#### Your task
Start at the top of the records below and copy them exactly to the end.

** Given data follows **

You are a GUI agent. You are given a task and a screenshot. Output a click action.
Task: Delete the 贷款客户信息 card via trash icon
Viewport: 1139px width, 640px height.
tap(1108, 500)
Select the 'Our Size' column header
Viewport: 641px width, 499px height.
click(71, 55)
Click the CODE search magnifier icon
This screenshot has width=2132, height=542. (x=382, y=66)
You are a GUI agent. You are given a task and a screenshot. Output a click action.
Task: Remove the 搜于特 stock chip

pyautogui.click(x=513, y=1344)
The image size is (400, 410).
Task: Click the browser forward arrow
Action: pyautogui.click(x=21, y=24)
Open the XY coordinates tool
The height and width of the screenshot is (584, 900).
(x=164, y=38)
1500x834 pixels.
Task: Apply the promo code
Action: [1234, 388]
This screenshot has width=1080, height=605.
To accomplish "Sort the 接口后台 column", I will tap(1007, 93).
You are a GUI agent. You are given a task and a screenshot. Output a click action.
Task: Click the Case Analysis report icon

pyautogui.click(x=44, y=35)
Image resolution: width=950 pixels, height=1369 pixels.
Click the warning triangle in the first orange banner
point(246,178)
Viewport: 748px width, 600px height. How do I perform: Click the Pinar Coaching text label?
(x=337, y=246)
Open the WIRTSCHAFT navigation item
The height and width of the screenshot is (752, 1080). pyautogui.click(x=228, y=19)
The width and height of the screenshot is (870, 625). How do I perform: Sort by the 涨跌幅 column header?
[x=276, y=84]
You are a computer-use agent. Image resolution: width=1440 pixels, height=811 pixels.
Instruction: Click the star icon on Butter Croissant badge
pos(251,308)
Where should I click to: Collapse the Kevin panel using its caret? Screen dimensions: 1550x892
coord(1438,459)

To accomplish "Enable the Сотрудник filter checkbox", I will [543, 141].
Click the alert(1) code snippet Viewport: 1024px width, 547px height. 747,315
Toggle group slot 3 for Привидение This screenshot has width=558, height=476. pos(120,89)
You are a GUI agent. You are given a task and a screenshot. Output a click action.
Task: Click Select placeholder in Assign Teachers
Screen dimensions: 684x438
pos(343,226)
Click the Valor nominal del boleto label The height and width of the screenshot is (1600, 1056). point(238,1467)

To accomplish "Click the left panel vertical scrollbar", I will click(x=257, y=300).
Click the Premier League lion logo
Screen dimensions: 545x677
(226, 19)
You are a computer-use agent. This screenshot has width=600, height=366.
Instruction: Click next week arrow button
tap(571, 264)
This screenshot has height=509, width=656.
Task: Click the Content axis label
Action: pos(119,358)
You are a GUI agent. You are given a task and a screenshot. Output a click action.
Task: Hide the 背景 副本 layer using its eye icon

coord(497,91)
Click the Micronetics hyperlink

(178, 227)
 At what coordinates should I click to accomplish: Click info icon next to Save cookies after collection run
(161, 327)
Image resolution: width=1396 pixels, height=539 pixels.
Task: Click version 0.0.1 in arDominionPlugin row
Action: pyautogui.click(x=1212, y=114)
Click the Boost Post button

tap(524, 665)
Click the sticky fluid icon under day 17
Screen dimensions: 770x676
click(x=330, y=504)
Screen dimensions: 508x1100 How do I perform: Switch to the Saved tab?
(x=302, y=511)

** End of Given data **

#### Expected answer
You are a GUI agent. You are given a task and a screenshot. Output a click action.
Task: Delete the 贷款客户信息 card via trash icon
Viewport: 1139px width, 640px height.
tap(1108, 500)
Select the 'Our Size' column header
Viewport: 641px width, 499px height.
click(71, 55)
Click the CODE search magnifier icon
This screenshot has width=2132, height=542. (x=382, y=66)
You are a GUI agent. You are given a task and a screenshot. Output a click action.
Task: Remove the 搜于特 stock chip

pyautogui.click(x=513, y=1344)
The image size is (400, 410).
Task: Click the browser forward arrow
Action: pyautogui.click(x=21, y=24)
Open the XY coordinates tool
The height and width of the screenshot is (584, 900).
(x=164, y=38)
1500x834 pixels.
Task: Apply the promo code
Action: [1234, 388]
This screenshot has width=1080, height=605.
To accomplish "Sort the 接口后台 column", I will tap(1007, 93).
You are a GUI agent. You are given a task and a screenshot. Output a click action.
Task: Click the Case Analysis report icon

pyautogui.click(x=44, y=35)
Image resolution: width=950 pixels, height=1369 pixels.
Click the warning triangle in the first orange banner
point(246,178)
Viewport: 748px width, 600px height. How do I perform: Click the Pinar Coaching text label?
(x=337, y=246)
Open the WIRTSCHAFT navigation item
The height and width of the screenshot is (752, 1080). pyautogui.click(x=228, y=19)
The width and height of the screenshot is (870, 625). How do I perform: Sort by the 涨跌幅 column header?
[x=276, y=84]
You are a computer-use agent. Image resolution: width=1440 pixels, height=811 pixels.
Instruction: Click the star icon on Butter Croissant badge
pos(251,308)
Where should I click to: Collapse the Kevin panel using its caret? Screen dimensions: 1550x892
coord(1438,459)

To accomplish "Enable the Сотрудник filter checkbox", I will [543, 141].
Click the alert(1) code snippet Viewport: 1024px width, 547px height. 747,315
Toggle group slot 3 for Привидение This screenshot has width=558, height=476. pos(120,89)
You are a GUI agent. You are given a task and a screenshot. Output a click action.
Task: Click Select placeholder in Assign Teachers
Screen dimensions: 684x438
pos(343,226)
Click the Valor nominal del boleto label The height and width of the screenshot is (1600, 1056). point(238,1467)

To accomplish "Click the left panel vertical scrollbar", I will click(x=257, y=300).
Click the Premier League lion logo
Screen dimensions: 545x677
(226, 19)
You are a computer-use agent. This screenshot has width=600, height=366.
Instruction: Click next week arrow button
tap(571, 264)
This screenshot has height=509, width=656.
Task: Click the Content axis label
Action: pos(119,358)
You are a GUI agent. You are given a task and a screenshot. Output a click action.
Task: Hide the 背景 副本 layer using its eye icon

coord(497,91)
Click the Micronetics hyperlink

(178, 227)
 At what coordinates should I click to accomplish: Click info icon next to Save cookies after collection run
(161, 327)
Image resolution: width=1396 pixels, height=539 pixels.
Task: Click version 0.0.1 in arDominionPlugin row
Action: pyautogui.click(x=1212, y=114)
Click the Boost Post button

tap(524, 665)
Click the sticky fluid icon under day 17
Screen dimensions: 770x676
click(x=330, y=504)
Screen dimensions: 508x1100 How do I perform: Switch to the Saved tab?
(x=302, y=511)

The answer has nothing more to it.